«Некоторые
вопросы поэтики»
Человечество существует физически в трехмерном пространстве; это означает, что физическая оболочка человека обладает тремя – и только тремя – компонентами: длиной, шириной и высотой. Таков его физический облик. Но тоже три компоненты – хоть и другие – образуют его как единицу социальную, единицу мироздания как сочетания времени и пространства: компоненты биологическая, психическая и умственная
(интеллектуальная). Вся человеческая культура основана на этих трех составляющих, просто в одних сферах культуры делается акцент на одну, а в других – на другую часть этого исчерпывающего триединства.
Но существует и четвертая компонента (давно уже высказано мнение, что именно она позволяет трехмерным физически существам находиться, по сути дела, в четырехмерном пространстве). Это – время. Эта четвертая компонента присуща не всем видам искусства: если поэзия, музыка, драма – временные сферы искусства, то живопись, архитектура, скульптура – статичные. Ритм – одна из основ поэтической речи – категория временная, и поэтому естественно спросить: что же такое время? Почему человек стал замечать что-то, незримое и неслышимое и все же присутствующее в его жизни? Почему он стал изобретать единицы для измерения этого невидимого и неслышимого, строить солнечные часы, составлять календари и так далее?..
Время – это прежде всего процесс. Условное понятие времени, сформированное в человеческом сознании – попытка упорядочивания разнообразных и несоотносимых процессов, наблюдаемых человеком в мире. То, что мы определяем как «времена года», мы могли бы определить как «проявления регулярно повторяющихся процессов увядания и обновления природы» - и так повсюду. Но заметить процессуальность жизни, заметить течение времени заставила человека не только изменчивость важнейших факторов существования под влиянием процесса, но и повторяемость сходных этапов процесса. Именно регулярность биения сердца ( то есть круговращения крови в человеческом организме), смены дня и ночи, зимы и лета – повлияла на систему измерения времени, предполагающую сменяемость равных единиц.
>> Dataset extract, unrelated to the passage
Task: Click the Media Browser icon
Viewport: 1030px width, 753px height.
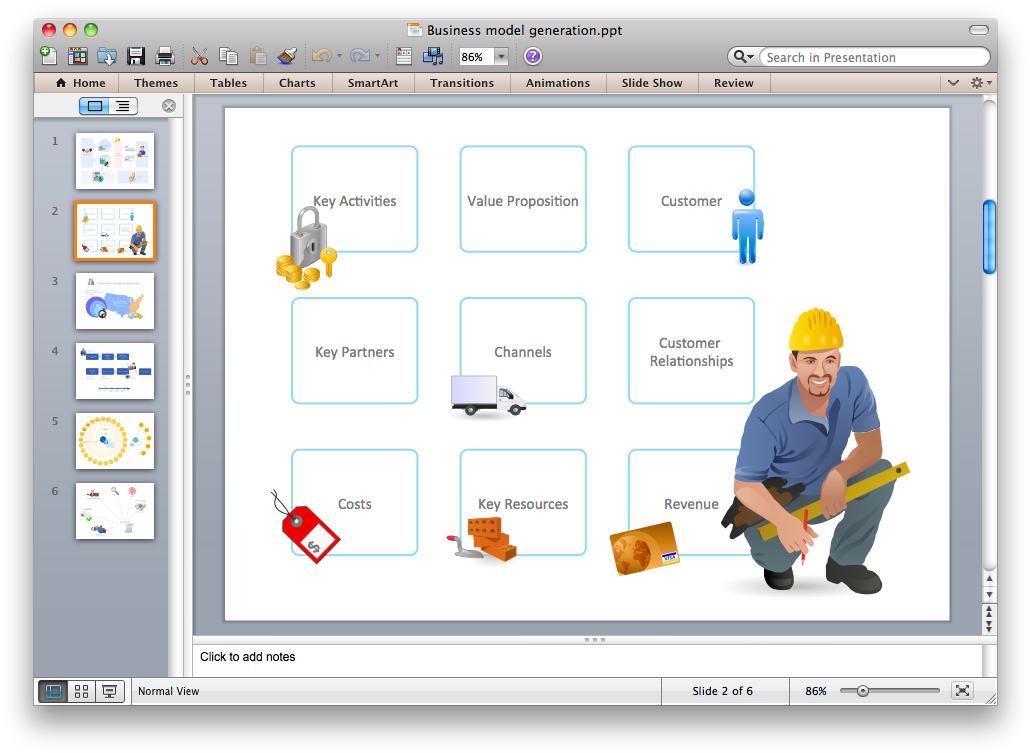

Итак, поэзия – искусство временное, процессуальное, как музыка и драма. Это связано с еще одним фактором, объединяющим эту триаду, некогда существовавшую в синкретическом единстве: все эти сферы – ЗВУКОВЫЕ, основанные на различных методах сочетания звуков ( разного качества и обладающих разной семантикой); а звуковые колебания сами по себе – уже процесс. Мне приходилось слышать возражения, что поэзия не является искусством звуковым в первую очередь: ведь стихи мы гораздо чаще, чем слышим, читаем глазами и получаем иногда эстетическое наслаждение даже от их графического облика. На это можно ответить, что хорошие музыканты точно так же могут читать глазами нотный текст и получать удовольствие от красоты графической структуры произведения. Пианисты иногда, увидев лишь мельком ноты, определяют по графическому начертанию качество фактуры и могут сказать, «вкусное» или «невкусное» это произведение пианистически, даже не зная ничего о свойствах мелодики и гармонии этой вещи. Восприятие музыки по нотам и поэзии по печатному тексту основано на наличии у человека внутреннего слуха, позволяющего слышать в воображении читаемое.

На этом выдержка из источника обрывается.